I checked both sides of the trail for my helmet and gloves, and used their absence to push thoughts of my brother out of my mind. Eventually, though, I found them, and my brother returned to my thoughts, scaring me with the idea that I may never see him again. It seemed wrong, impossible, that it could be true, and my heart began to race again, that clawing feeling in my throat returning.
A week later, I stand at the trailhead of the forest near my home, unsure of whether or not to enter. What could lie within the forest scares me, and both that and the thought of being unable to face that fear holds me still for a moment, teetering on indecisiveness. Standing there for a moment, I think back to all the other times I haven’t been able to enter a forest, and, not wanting to add this time to that list, I take a deep breath, and enter. Unlike the last time, I have an idea of where I am, and I keep track of my progress as I walk deeper into the forest. About a quarter of the way there, about half way, about three quarters, and finally, I reach the spot I turned back at only a week previously. I step past the point and into an unknown area. As I turn the corner, I try to focus on the music in my ipod rather than my own thoughts, and notice that the light is brightening.
“Come on, buddy,” I say to my dog excitedly, stepping up the pace and beginning to jog, rounding the corners of the pathway faster and faster. We pass a bench, and then I see the main path once more. Stepping out into the sunlight, I smile, and tilt my head back to look at the cloudless sky.
“I did it!” I think to myself, and jump into the air, filled with happiness. I tug on my dog’s leash and begin to make my way back home, but this time, I’m not walking away from the fear; instead, I’ve walked straight through it.
As we made our way down to the last part of the trail, and all I can hear is my brother’s name, being called out repeatedly by my family, I take a deep breath, and step down from the last ladder bridge to the main trail. Seeing my brother standing there, grinning at us, nearly made all the weight I’d just had on my shoulders crush me, but instead, I simply stood and stared at him. I heard my dad talking to him from a distance, but really, my mind had become blank. “We made it,” I thought to myself, hardly able to believe what had just happened.
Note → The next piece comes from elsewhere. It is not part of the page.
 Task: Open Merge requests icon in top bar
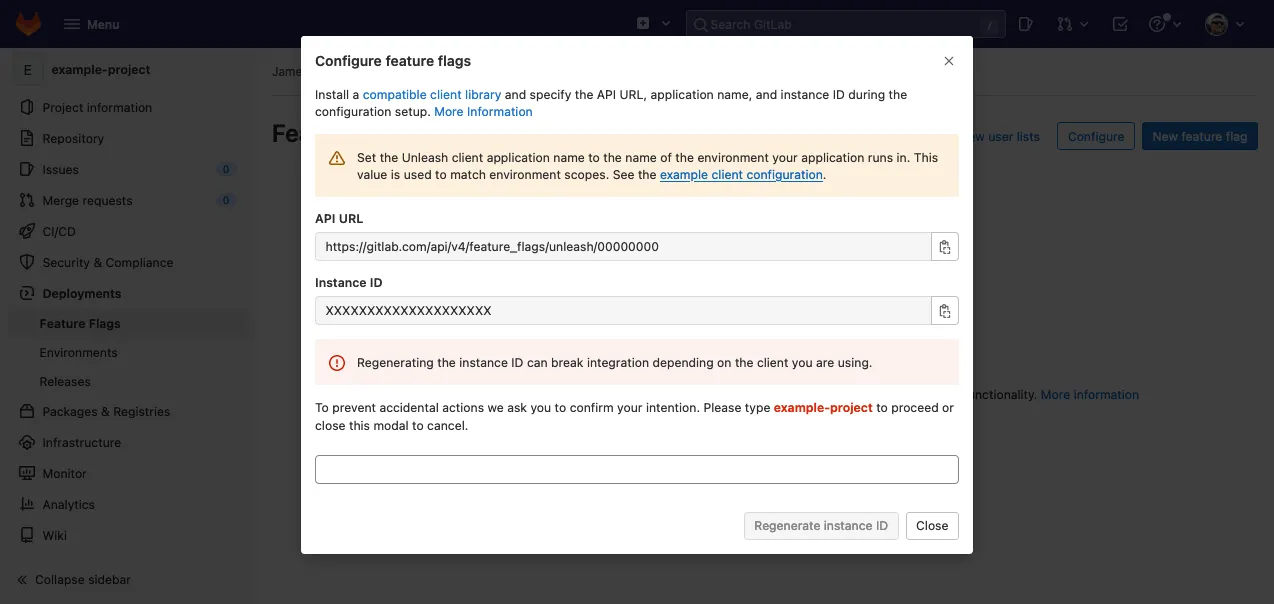click(1071, 24)
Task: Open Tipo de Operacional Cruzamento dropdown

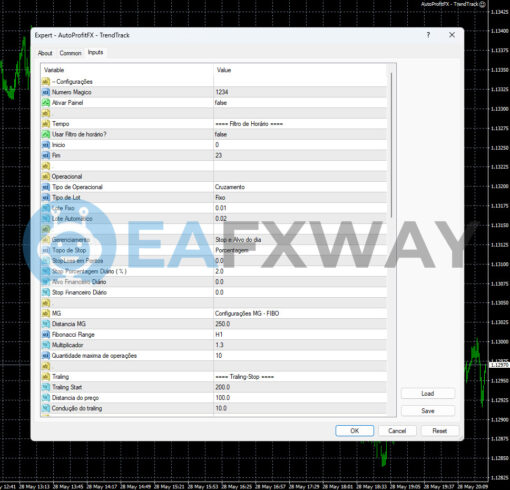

Now, as I walk the forest paths each weekend, I’ve slowly stopped looking through the trees, panicking when people don’t come around for a few minutes, and even bothering to think about bears at all. Instead, I’m able to relax and think about life, and just enjoy walking alone with my dog. I much prefer this way, it’s peaceful and contemplative; it just took a lot of courage to get to this point. Now, I look through the trees, and instead of seeing fear, I see the beauty that lies before me.